-- EXTRACTED MATERIAL follows --

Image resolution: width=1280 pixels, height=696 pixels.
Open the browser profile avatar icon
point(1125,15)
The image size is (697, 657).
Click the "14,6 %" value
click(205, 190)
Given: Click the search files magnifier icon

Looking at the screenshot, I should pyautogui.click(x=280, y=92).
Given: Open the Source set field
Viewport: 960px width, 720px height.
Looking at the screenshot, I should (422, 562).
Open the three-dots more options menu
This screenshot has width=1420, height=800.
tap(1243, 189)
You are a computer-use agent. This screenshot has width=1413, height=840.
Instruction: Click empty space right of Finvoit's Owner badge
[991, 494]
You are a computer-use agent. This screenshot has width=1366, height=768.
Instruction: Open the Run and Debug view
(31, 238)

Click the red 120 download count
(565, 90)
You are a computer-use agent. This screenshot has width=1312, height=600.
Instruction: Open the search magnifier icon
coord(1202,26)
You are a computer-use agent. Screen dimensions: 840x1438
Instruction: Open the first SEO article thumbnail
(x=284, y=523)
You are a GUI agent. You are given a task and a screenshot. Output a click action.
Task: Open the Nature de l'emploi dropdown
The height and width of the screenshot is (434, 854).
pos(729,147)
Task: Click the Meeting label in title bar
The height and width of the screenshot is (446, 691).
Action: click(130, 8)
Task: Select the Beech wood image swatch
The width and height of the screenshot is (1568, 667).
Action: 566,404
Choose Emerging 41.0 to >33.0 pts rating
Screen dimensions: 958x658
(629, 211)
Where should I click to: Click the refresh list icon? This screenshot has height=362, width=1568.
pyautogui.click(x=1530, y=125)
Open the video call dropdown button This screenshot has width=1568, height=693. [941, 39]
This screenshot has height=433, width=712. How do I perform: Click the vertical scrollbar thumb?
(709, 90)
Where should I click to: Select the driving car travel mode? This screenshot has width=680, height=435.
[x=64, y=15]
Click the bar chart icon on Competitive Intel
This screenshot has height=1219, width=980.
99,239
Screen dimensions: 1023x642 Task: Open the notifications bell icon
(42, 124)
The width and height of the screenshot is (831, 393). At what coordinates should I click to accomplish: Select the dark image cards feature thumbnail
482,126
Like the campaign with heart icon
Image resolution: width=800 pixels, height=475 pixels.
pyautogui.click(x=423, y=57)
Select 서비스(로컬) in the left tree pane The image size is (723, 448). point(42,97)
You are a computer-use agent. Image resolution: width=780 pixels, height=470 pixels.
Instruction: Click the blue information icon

-- EXTRACTED MATERIAL concluded --

▶ BRIEF: Go through the records and copy all of them exactly.

▶ RESPONSE AREA:
Image resolution: width=1280 pixels, height=696 pixels.
Open the browser profile avatar icon
point(1125,15)
The image size is (697, 657).
Click the "14,6 %" value
click(205, 190)
Given: Click the search files magnifier icon

Looking at the screenshot, I should pyautogui.click(x=280, y=92).
Given: Open the Source set field
Viewport: 960px width, 720px height.
Looking at the screenshot, I should (422, 562).
Open the three-dots more options menu
This screenshot has width=1420, height=800.
tap(1243, 189)
You are a computer-use agent. This screenshot has width=1413, height=840.
Instruction: Click empty space right of Finvoit's Owner badge
[991, 494]
You are a computer-use agent. This screenshot has width=1366, height=768.
Instruction: Open the Run and Debug view
(31, 238)

Click the red 120 download count
(565, 90)
You are a computer-use agent. This screenshot has width=1312, height=600.
Instruction: Open the search magnifier icon
coord(1202,26)
You are a computer-use agent. Screen dimensions: 840x1438
Instruction: Open the first SEO article thumbnail
(x=284, y=523)
You are a GUI agent. You are given a task and a screenshot. Output a click action.
Task: Open the Nature de l'emploi dropdown
The height and width of the screenshot is (434, 854).
pos(729,147)
Task: Click the Meeting label in title bar
The height and width of the screenshot is (446, 691).
Action: click(130, 8)
Task: Select the Beech wood image swatch
The width and height of the screenshot is (1568, 667).
Action: 566,404
Choose Emerging 41.0 to >33.0 pts rating
Screen dimensions: 958x658
(629, 211)
Where should I click to: Click the refresh list icon? This screenshot has height=362, width=1568.
pyautogui.click(x=1530, y=125)
Open the video call dropdown button This screenshot has width=1568, height=693. [941, 39]
This screenshot has height=433, width=712. How do I perform: Click the vertical scrollbar thumb?
(709, 90)
Where should I click to: Select the driving car travel mode? This screenshot has width=680, height=435.
[x=64, y=15]
Click the bar chart icon on Competitive Intel
This screenshot has height=1219, width=980.
99,239
Screen dimensions: 1023x642 Task: Open the notifications bell icon
(42, 124)
The width and height of the screenshot is (831, 393). At what coordinates should I click to accomplish: Select the dark image cards feature thumbnail
482,126
Like the campaign with heart icon
Image resolution: width=800 pixels, height=475 pixels.
pyautogui.click(x=423, y=57)
Select 서비스(로컬) in the left tree pane The image size is (723, 448). point(42,97)
You are a computer-use agent. Image resolution: width=780 pixels, height=470 pixels.
Instruction: Click the blue information icon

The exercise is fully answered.